Kentucky teachers on the serious problem of “Scaffolding”
Whenever a very new education program replaces an older one, there needs to be careful planning for the transition. This is particularly true for something like the Common Core State Standards (CCSS), where the complete K to 12 education system has been radically revised.
Here’s the problem. Common Core has new standards for every grade level. And, the new CCSS standards for each grade level also assume that students have mastered the Common Core standards from the lower grades.
But, that just isn’t a valid assumption, at least not until 13 years have passed when Kindergarteners who started under Common Core finally get to the 12th grade. In the interim, there needs to be a process linking the students from their old education programs into the new CCSS program. Educators call that “Scaffolding.”
But, Common Core never included anything about scaffolding. The people who wrote the CCSS just assumed that – magically – a student entering the sixth grade this year would somehow retroactively master everything Common Core assumes he or she learned in Grades K to 5.

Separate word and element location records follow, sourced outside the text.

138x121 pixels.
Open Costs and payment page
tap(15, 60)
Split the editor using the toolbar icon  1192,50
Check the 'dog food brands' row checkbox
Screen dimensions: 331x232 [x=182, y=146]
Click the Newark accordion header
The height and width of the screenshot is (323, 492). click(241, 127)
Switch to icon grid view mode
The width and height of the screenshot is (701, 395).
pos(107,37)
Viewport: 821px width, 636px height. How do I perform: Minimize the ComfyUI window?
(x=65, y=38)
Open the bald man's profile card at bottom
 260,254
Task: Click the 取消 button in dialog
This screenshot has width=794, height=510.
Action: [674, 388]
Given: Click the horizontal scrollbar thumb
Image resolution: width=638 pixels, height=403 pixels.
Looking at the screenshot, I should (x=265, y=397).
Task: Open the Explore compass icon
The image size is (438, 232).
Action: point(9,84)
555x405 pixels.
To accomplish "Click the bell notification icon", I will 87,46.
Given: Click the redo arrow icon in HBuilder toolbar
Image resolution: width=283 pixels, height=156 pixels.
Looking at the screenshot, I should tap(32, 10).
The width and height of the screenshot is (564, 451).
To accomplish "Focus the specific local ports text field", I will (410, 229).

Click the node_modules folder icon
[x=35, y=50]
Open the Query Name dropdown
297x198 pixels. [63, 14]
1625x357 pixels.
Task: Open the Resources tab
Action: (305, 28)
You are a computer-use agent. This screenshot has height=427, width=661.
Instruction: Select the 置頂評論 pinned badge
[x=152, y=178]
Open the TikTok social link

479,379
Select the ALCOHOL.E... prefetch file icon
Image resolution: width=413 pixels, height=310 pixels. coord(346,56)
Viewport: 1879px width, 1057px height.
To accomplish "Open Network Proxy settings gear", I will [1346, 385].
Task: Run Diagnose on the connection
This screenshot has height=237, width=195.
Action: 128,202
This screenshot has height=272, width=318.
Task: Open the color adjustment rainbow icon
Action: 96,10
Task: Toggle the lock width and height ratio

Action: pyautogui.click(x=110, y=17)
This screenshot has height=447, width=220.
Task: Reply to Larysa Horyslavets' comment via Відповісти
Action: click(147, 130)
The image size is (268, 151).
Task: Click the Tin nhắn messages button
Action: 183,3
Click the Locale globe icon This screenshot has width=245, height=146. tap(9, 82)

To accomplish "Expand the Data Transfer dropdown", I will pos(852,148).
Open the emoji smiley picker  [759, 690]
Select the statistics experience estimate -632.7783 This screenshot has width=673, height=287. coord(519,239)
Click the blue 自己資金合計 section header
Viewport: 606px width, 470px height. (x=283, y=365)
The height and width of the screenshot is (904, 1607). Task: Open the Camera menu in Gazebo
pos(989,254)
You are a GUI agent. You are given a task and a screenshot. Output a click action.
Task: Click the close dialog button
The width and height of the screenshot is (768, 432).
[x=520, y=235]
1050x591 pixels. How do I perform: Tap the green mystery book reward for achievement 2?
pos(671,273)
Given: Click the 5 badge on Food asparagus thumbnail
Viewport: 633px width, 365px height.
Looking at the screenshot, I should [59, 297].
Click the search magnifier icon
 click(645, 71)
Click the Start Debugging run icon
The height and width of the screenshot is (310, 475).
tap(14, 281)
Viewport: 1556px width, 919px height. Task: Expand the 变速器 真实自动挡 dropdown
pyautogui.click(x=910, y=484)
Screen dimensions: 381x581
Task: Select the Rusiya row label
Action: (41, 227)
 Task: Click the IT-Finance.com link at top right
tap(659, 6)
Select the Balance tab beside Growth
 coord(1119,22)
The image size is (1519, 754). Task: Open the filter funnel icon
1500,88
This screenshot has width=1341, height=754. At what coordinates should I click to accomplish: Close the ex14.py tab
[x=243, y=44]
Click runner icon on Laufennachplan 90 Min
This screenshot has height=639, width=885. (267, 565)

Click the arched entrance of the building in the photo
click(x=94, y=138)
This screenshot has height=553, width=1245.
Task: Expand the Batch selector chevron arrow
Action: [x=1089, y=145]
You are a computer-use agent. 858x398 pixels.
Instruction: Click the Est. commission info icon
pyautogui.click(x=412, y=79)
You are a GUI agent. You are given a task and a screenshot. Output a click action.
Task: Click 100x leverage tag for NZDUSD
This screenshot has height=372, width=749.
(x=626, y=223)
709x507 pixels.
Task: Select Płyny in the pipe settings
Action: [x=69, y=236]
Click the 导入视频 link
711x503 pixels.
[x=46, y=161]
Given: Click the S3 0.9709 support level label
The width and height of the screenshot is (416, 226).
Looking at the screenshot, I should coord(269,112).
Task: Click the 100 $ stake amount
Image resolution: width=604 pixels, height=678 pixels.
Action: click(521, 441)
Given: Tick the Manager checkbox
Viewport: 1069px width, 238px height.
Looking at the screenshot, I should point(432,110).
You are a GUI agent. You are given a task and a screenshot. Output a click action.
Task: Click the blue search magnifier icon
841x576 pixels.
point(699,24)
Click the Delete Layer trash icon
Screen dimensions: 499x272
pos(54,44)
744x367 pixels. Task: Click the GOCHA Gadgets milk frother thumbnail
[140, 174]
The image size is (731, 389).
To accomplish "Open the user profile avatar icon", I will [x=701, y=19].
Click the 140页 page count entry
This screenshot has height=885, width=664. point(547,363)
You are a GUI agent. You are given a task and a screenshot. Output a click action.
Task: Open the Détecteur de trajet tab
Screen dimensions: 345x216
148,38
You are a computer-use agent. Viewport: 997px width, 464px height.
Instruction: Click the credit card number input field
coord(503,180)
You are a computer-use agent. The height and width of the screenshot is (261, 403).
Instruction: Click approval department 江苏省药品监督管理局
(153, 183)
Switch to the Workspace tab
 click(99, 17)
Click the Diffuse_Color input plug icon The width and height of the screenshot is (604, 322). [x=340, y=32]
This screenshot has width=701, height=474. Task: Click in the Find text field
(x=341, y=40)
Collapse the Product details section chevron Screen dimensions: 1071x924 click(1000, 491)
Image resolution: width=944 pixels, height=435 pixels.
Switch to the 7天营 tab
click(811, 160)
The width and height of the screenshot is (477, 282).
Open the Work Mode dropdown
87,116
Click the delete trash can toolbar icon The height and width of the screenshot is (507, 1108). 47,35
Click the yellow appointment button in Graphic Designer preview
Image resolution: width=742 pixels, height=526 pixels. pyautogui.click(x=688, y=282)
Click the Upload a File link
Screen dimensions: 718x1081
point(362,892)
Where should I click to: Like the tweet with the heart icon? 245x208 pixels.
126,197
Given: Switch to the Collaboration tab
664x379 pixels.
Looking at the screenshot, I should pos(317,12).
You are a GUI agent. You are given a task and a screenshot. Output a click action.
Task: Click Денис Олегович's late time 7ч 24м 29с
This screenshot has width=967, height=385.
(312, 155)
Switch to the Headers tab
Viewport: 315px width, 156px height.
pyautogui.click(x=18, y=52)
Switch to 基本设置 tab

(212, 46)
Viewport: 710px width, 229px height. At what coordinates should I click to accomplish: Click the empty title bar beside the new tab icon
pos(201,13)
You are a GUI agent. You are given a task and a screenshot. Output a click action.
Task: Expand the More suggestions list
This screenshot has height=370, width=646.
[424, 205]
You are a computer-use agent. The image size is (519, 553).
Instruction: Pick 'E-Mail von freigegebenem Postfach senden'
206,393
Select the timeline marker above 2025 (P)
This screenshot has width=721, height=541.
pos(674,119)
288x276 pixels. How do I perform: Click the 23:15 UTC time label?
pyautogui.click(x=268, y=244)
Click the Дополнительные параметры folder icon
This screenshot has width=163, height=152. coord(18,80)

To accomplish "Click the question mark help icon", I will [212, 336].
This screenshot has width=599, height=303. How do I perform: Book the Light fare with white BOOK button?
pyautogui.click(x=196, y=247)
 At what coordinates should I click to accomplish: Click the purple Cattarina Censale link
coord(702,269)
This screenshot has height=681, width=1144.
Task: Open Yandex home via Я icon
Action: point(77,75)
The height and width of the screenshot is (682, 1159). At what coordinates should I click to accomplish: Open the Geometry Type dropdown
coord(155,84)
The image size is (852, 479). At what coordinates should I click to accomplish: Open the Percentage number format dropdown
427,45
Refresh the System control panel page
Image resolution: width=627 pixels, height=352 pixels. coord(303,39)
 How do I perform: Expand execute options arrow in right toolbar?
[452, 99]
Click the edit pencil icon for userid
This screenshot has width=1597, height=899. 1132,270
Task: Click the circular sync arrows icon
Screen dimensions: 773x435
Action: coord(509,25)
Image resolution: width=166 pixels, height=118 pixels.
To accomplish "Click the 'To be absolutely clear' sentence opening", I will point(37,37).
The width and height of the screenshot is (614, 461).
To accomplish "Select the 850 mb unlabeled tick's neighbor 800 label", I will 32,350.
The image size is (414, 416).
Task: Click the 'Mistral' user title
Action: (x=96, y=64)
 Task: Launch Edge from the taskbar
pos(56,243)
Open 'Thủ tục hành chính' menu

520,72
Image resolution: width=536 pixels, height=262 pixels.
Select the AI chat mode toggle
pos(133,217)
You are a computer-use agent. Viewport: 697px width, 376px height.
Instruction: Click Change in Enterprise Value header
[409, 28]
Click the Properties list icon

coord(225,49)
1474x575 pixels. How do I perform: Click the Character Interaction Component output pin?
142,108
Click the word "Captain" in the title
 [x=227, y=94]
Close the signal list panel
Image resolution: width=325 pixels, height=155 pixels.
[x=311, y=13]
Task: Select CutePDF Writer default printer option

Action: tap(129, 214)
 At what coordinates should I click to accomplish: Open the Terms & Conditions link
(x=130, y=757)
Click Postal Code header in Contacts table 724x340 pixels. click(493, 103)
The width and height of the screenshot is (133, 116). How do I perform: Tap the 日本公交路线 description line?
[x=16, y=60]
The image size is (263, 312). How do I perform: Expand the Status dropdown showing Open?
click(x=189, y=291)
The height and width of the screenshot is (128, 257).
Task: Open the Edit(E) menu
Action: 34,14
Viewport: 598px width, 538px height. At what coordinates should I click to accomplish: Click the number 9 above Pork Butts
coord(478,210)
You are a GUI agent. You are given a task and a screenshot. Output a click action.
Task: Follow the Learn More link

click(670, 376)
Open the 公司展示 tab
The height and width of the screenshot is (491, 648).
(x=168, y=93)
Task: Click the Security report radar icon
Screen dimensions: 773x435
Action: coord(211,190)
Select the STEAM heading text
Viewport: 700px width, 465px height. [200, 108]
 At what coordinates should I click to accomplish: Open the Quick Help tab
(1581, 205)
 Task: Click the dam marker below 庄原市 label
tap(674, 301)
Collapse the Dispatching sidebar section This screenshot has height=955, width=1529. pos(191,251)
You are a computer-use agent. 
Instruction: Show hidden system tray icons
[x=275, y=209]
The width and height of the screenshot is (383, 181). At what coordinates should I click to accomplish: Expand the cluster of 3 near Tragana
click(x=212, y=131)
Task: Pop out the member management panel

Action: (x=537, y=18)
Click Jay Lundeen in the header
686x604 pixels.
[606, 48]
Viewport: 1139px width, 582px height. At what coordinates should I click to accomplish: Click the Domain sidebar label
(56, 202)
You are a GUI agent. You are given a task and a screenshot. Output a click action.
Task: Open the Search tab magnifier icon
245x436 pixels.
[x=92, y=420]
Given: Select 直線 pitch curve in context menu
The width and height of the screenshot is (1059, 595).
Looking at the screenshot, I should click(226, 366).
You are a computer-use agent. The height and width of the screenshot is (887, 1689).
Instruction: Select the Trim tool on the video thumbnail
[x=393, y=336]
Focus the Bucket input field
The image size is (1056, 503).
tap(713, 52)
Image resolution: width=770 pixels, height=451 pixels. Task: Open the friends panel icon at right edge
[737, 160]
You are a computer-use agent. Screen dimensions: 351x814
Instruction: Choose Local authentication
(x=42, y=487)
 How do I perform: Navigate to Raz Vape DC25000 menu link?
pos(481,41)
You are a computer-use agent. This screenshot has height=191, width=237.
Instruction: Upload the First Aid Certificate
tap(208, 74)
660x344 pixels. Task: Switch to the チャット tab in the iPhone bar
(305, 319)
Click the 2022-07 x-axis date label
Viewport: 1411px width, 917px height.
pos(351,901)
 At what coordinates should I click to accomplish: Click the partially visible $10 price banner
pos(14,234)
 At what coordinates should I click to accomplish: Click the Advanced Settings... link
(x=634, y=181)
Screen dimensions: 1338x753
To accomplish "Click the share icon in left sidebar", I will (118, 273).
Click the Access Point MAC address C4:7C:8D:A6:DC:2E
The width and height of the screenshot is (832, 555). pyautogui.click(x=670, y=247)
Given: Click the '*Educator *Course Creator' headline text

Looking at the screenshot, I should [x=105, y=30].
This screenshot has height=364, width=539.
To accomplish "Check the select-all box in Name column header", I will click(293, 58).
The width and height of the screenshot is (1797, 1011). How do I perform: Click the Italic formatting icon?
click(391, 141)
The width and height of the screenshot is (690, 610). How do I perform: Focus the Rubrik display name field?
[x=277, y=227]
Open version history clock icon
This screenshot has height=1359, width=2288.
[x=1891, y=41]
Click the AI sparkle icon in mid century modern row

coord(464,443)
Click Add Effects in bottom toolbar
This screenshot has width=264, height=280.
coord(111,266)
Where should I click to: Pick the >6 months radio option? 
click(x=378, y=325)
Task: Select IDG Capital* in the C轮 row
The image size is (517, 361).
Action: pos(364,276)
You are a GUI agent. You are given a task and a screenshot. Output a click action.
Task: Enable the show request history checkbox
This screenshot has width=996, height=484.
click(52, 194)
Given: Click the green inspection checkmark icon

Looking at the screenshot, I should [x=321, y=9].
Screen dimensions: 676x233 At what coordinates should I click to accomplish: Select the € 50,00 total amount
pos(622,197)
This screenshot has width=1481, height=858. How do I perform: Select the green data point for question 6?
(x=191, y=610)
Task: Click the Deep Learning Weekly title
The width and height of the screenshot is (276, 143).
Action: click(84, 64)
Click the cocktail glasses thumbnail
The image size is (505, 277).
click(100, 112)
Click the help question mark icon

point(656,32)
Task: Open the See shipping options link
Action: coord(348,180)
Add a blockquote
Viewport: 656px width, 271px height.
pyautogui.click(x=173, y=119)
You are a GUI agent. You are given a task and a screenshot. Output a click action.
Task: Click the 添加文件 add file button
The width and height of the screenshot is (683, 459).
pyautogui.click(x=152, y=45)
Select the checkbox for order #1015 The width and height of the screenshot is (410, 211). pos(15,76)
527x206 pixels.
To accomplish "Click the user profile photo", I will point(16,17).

This is creating problems right here in Kentucky. How do I know? Here are comments from Page 20 in the AIR report from a Kentucky teacher:
Today, I had someone from another school district say, my sixth-grade teachers are looking at these standards, [say]ing, “I cannot teach the stuff that is in the sixth-grade standards because my kids do not have the foundational skills.” And [the students] are not going to have them unless they have been through [the Common Core] every single year up until then; …if you leave out one strand in a grade level, you miss a whole conceptual thing.
This is a serious problem I don’t think we’ve seen anything about in the public media. Of course, if reports with such comments are being suppressed, the media might not have any way to know there is an issue right here in Kentucky.
Here’s another quote from Page 12 in the suppressed report from a Kentucky teacher. This one discusses confusion in our elementary schools during the switch to Common Core about what is now required in elementary school math instruction:
You could have counted on one hand the number of math[ematics] teachers at the elementary level who knew what the shifts were in math[ematics]. They didn’t even know they [instructional shifts] existed.
Here is another Kentucky teacher’s comment from Page 14 in the AIR report:
Everything is so different because of the need to master these learning targets that are so much more aggressive than what we are used to.
On Page 15, the report has this telling statement about things Teacher Leaders in Kentucky told the research team from AIR:
In addition, teachers and TLs in Kentucky and Louisiana reported that districts did not always provide training for new (and new-to-the-district) teachers.
So, Kentucky’s teachers have been complaining about training and other serious Common Core problems. But, so far as the public is concerned, those teachers might as well have been talking to the wall. Just because rank and file Kentuckians have not heard much about teachers’ Common Core complaints in the Bluegrass State does not mean nothing is being said.
By the way, this is far from the first time that a report that riled education leaders has been waylaid, but that still doesn’t make this right.
Going forward, I am not going to be very supportive of the notion that Kentucky’s teachers are not speaking out about Common Core. Perhaps the only reason we are not hearing their complaints is because Kentucky’s teachers are too afraid to openly speak out for fear of retaliation. But, the problems are there. The American Institutes for Research’s unpublished report proves that.